The defiant, distorted twang of Steppenwolf’s 1968 hit “Born To Be Wild” blares from the truck belonging to marijuana grower “Kim.” His radio is tuned to 91.1-FM KMUD in southern Humboldt County, as he drives past steep gorges and through dark groves of redwoods.

Five hours north of San Francisco, up Highway 101, nature truly rules. Geology has reduced the mighty six-lane freeway to a two-lane, landslide-prone country road. Off the highway and off the grid, miles and miles up country roads whose names cannot be disclosed, mountain lion and female deer run through Kim’s front yard.

His truck rumbles past some solar panels, and he parks next to what looks like a cell-tower receiver nailed to a tree. The radio array provides Internet access, he says, as he hops out of the truck, leaving it unlocked. He ascends the steep hillside in big strides.
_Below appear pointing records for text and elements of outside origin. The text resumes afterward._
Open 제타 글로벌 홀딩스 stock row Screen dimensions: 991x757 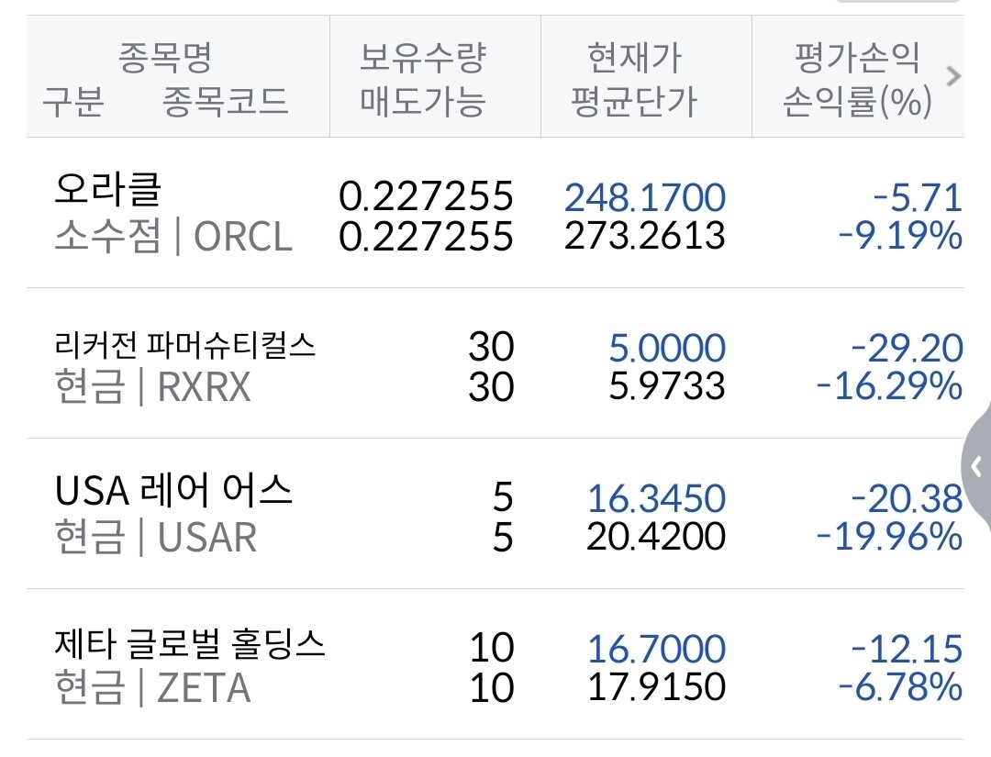pos(190,645)
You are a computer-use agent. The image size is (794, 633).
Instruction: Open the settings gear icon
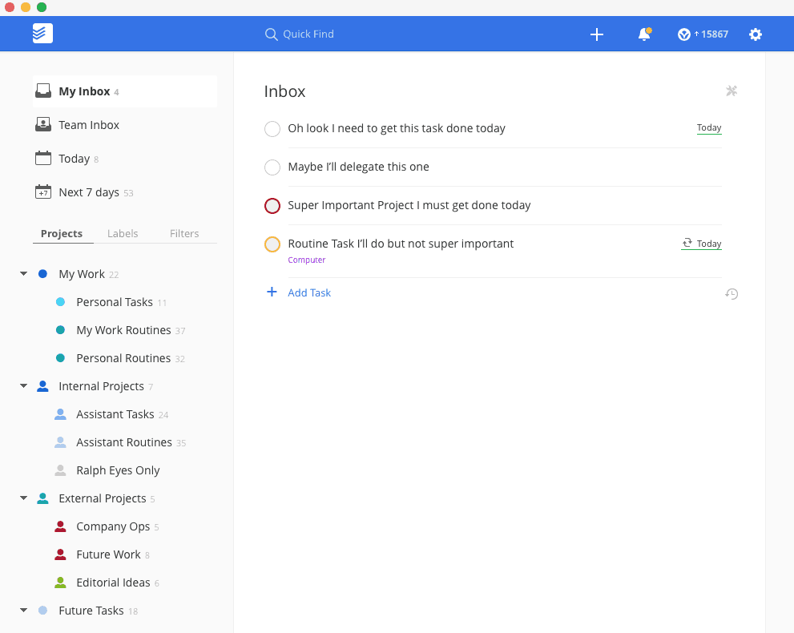click(755, 34)
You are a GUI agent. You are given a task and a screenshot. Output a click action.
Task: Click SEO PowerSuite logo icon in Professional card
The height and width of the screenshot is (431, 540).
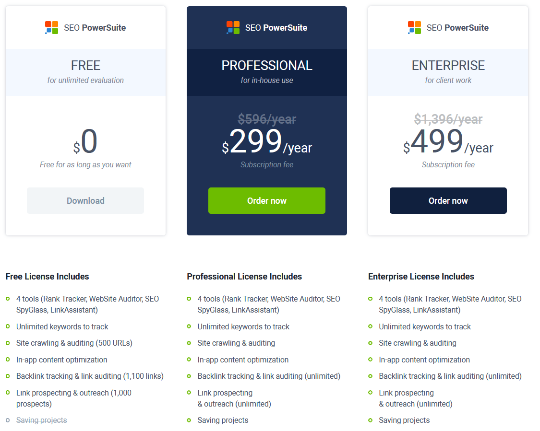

The deer crest the ridge ahead of him. “I wouldn’t be surprised if their lips are covered with strawberry juice,” he laughs.

Further up the hill, in the blazing, 80-degree sun, an acre-sized patch of artichokes, flowers, berries and tomatoes contains some interesting guests–about 30 pot plants. They stretch skyward, leaves fanned wide in the bright heat. Each deep-green, seven-pointed leaf is its own solar panel, and it’s fueling the production of medical-grade Granddaddy Durkle, Purple Chiesel and something called Sour Tsunami. “You’ll run across that name in a few years,” Kim assures.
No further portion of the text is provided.